** BEGIN **

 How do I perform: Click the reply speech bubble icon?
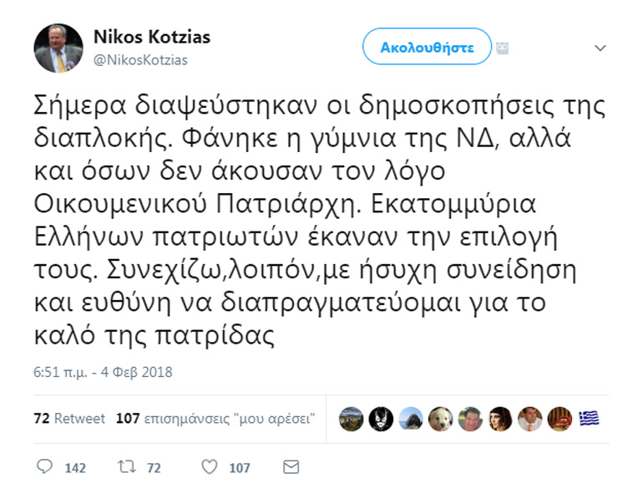45,466
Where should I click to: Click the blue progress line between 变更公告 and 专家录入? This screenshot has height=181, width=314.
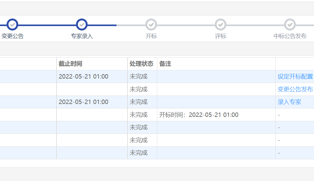pyautogui.click(x=47, y=25)
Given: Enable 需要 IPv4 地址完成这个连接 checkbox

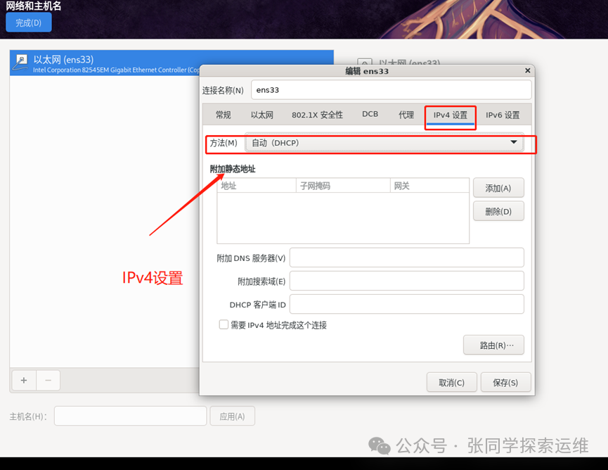Looking at the screenshot, I should tap(224, 324).
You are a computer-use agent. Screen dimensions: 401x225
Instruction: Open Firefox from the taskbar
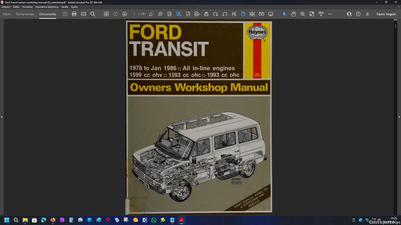53,220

** END **

### Work to complete
Recast the entries above as a JSON list of strings, with one string for each line and no blank lines. Leave the pictures out of your answer.

### Reply
[
  " How do I perform: Click the reply speech bubble icon?",
  "45,466",
  "Where should I click to: Click the blue progress line between 变更公告 and 专家录入? This screenshot has height=181, width=314.",
  "pyautogui.click(x=47, y=25)",
  "Given: Enable 需要 IPv4 地址完成这个连接 checkbox",
  "Looking at the screenshot, I should tap(224, 324).",
  "You are a computer-use agent. Screen dimensions: 401x225",
  "Instruction: Open Firefox from the taskbar",
  "53,220"
]